PROBLEM REQUIREMENTS
Reproduce the rows below unchanged, beginning with the line that contains "Expand the Get Help dropdown" and continuing through the line that contains "pyautogui.click(x=738, y=175)", both included.

RECORDS PROVIDED
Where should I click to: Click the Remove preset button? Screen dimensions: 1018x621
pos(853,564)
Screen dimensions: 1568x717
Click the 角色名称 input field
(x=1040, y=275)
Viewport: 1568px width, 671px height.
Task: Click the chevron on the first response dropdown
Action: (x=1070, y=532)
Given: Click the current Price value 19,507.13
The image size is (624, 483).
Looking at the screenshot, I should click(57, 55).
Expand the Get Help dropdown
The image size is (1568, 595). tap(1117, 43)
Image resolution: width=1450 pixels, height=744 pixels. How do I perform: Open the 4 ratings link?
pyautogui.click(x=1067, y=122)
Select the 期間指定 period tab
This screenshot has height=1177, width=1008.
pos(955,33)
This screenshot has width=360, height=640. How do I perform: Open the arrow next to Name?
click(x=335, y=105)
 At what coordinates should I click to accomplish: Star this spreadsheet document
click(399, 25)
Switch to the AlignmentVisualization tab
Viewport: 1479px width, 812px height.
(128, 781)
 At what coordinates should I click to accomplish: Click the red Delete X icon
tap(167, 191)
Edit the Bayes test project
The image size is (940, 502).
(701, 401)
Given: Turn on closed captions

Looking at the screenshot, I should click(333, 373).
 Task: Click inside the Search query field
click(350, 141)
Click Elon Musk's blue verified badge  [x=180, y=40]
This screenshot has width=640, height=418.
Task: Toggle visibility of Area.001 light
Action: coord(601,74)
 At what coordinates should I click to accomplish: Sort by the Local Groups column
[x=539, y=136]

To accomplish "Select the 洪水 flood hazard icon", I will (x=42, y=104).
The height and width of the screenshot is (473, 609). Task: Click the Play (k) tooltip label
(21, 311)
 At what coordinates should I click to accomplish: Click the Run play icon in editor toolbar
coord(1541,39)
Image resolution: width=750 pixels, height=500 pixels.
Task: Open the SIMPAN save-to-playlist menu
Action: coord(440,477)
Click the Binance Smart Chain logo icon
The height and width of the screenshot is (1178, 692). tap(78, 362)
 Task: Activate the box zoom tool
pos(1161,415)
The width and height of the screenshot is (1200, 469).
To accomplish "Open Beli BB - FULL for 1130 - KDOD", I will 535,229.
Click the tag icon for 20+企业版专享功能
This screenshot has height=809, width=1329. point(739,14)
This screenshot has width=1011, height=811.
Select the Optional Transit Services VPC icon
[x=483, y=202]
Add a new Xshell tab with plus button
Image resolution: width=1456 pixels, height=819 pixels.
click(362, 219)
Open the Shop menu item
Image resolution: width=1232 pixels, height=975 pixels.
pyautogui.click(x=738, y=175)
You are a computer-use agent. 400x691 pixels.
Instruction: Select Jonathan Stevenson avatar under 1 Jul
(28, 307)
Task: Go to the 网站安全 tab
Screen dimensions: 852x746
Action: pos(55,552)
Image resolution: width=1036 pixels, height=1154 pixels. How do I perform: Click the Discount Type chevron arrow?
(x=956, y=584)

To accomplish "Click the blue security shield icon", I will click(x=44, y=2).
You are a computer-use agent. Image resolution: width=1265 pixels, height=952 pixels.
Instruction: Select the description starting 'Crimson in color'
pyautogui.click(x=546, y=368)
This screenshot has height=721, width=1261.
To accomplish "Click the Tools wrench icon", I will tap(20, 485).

ANSWER TO THIS TASK
Expand the Get Help dropdown
The image size is (1568, 595). tap(1117, 43)
Image resolution: width=1450 pixels, height=744 pixels. How do I perform: Open the 4 ratings link?
pyautogui.click(x=1067, y=122)
Select the 期間指定 period tab
This screenshot has height=1177, width=1008.
pos(955,33)
This screenshot has width=360, height=640. How do I perform: Open the arrow next to Name?
click(x=335, y=105)
 At what coordinates should I click to accomplish: Star this spreadsheet document
click(399, 25)
Switch to the AlignmentVisualization tab
Viewport: 1479px width, 812px height.
(128, 781)
 At what coordinates should I click to accomplish: Click the red Delete X icon
tap(167, 191)
Edit the Bayes test project
The image size is (940, 502).
(701, 401)
Given: Turn on closed captions

Looking at the screenshot, I should click(333, 373).
 Task: Click inside the Search query field
click(350, 141)
Click Elon Musk's blue verified badge  [x=180, y=40]
This screenshot has width=640, height=418.
Task: Toggle visibility of Area.001 light
Action: coord(601,74)
 At what coordinates should I click to accomplish: Sort by the Local Groups column
[x=539, y=136]

To accomplish "Select the 洪水 flood hazard icon", I will (x=42, y=104).
The height and width of the screenshot is (473, 609). Task: Click the Play (k) tooltip label
(21, 311)
 At what coordinates should I click to accomplish: Click the Run play icon in editor toolbar
coord(1541,39)
Image resolution: width=750 pixels, height=500 pixels.
Task: Open the SIMPAN save-to-playlist menu
Action: coord(440,477)
Click the Binance Smart Chain logo icon
The height and width of the screenshot is (1178, 692). tap(78, 362)
 Task: Activate the box zoom tool
pos(1161,415)
The width and height of the screenshot is (1200, 469).
To accomplish "Open Beli BB - FULL for 1130 - KDOD", I will 535,229.
Click the tag icon for 20+企业版专享功能
This screenshot has height=809, width=1329. point(739,14)
This screenshot has width=1011, height=811.
Select the Optional Transit Services VPC icon
[x=483, y=202]
Add a new Xshell tab with plus button
Image resolution: width=1456 pixels, height=819 pixels.
click(362, 219)
Open the Shop menu item
Image resolution: width=1232 pixels, height=975 pixels.
pyautogui.click(x=738, y=175)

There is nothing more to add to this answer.